WORK TO DO:
1/ According to the fair article, who is the BCNE's director of entertainment?
2/ Please write out the part of the fair article that opens with the words "The fair organizers" and closes with "this year's BCNE.", changing "spearhead" to "vanguard".

ARTICLE:

Prince George's fall fair is about cows and tractors, but also about guitars and actors. Entertainment is as much a focus of the BC Northern Exhibition as the agriculture and home crafts. All day long, all fair long, music and comedy and performance of all kinds can be found all around the grounds.
The fair organizers have learned some tricks and lessons over the 100-plus years of the fair. One of them is to impress people with a headline act. This year, that has taken on a massive presence. Nobody can downplay a band that has sold 20 million albums, garnered eight Grammy nominations, put 10 singles into the Top 10 (two of them got to No. 1), and are considered one of the pioneers of modern rock.
Alice In Chains are peers with Nirvana, Soundgarden and Pearl Jam on the spearhead of the Seattle Sound, otherwise known as Grunge. They are the spearhead of the entertainment offerings at this year's BCNE.
"We are trying to take the BCNE to the next level, give people that higher notch of talent, and we have Alice In Chains as that really big name for a rock-heavy city. We hope that makes a statement about where we plan to go with the entertainment value," said Tim Yule, the BCNE's director of entertainment.
Another major name coming to this year's event is an entertainer of a different sort. Cuisine is very much an art, and has its performance elements. Someone known around the world for his television and literary forays into food is celebrity chef Bob Blumer. He will be the anchor attached to a new feature at this year's fair. There's no better way to celebrate local agriculture than with live food demonstrations and competitions, and that's what you get with the Northern Taste Market. It includes head-to-head culinary competition between local professional chefs and there's a division for amateurs on the knife edge of kitchen creations.
While the Northern Taste Market takes care of the smells of the fair, Yule has two sets of musicians to tantalize your ears. The daytime Community Stage acts and the evening Mainstage Acts also got extra care and attention this year, after careful market research was done.
Yule, a School District 57 principal and a pro-am musician, books more than 100 acts per year into local schools. He also performs off and on with his rockabilly band The Chevys. He contacted the national booking agents and trade publications to drill into what forces were driving today's audiences.
"For reasons that make a lot of sense, and I know from experience here in Prince George, the classic rock tribute bands are what's owning audience attention right now," he said.

SOURCE MATERIAL:
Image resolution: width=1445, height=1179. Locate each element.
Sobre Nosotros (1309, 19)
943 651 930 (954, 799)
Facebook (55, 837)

OUTPUTS FOR THE TASKS:
1/ Tim Yule

2/
The fair organizers have learned some tricks and lessons over the 100-plus years of the fair. One of them is to impress people with a headline act. This year, that has taken on a massive presence. Nobody can downplay a band that has sold 20 million albums, garnered eight Grammy nominations, put 10 singles into the Top 10 (two of them got to No. 1), and are considered one of the pioneers of modern rock.
Alice In Chains are peers with Nirvana, Soundgarden and Pearl Jam on the vanguard of the Seattle Sound, otherwise known as Grunge. They are the vanguard of the entertainment offerings at this year's BCNE.